In the entries below, find the line containing "868x435 pixels. How" and the line containing "Given: Click the HAND2NOTE.COM watermark link". Copy those two lines and everything between them exactly, and only that.

━━━━━━━━━━━━━━━━━━━━

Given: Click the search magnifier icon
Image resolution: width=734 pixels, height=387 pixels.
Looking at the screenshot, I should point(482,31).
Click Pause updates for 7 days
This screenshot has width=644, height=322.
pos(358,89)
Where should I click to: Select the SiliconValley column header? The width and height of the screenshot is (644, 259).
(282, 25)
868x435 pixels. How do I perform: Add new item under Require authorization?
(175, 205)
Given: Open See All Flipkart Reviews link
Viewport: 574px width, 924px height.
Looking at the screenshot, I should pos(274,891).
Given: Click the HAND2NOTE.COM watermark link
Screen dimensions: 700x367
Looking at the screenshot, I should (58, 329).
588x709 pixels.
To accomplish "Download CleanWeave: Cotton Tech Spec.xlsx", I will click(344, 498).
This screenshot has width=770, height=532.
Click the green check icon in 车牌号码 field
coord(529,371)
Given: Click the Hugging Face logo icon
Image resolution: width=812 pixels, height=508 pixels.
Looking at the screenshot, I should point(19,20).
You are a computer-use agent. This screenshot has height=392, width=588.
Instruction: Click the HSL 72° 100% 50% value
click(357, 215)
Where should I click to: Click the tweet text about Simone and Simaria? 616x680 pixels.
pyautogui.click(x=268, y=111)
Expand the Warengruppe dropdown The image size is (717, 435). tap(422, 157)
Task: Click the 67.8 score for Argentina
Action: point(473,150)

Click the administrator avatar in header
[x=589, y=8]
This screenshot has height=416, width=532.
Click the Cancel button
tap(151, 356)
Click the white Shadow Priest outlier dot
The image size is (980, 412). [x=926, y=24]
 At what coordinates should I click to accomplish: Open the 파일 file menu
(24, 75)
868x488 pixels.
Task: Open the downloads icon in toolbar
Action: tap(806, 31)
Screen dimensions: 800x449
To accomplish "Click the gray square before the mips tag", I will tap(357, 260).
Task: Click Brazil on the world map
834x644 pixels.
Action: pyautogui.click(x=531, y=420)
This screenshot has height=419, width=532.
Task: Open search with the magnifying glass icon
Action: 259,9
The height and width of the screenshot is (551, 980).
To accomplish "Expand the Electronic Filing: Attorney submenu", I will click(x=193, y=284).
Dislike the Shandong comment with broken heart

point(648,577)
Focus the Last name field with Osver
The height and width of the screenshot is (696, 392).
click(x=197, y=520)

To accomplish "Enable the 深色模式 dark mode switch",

━━━━━━━━━━━━━━━━━━━━

### [Task output]
868x435 pixels. How do I perform: Add new item under Require authorization?
(175, 205)
Given: Open See All Flipkart Reviews link
Viewport: 574px width, 924px height.
Looking at the screenshot, I should pos(274,891).
Given: Click the HAND2NOTE.COM watermark link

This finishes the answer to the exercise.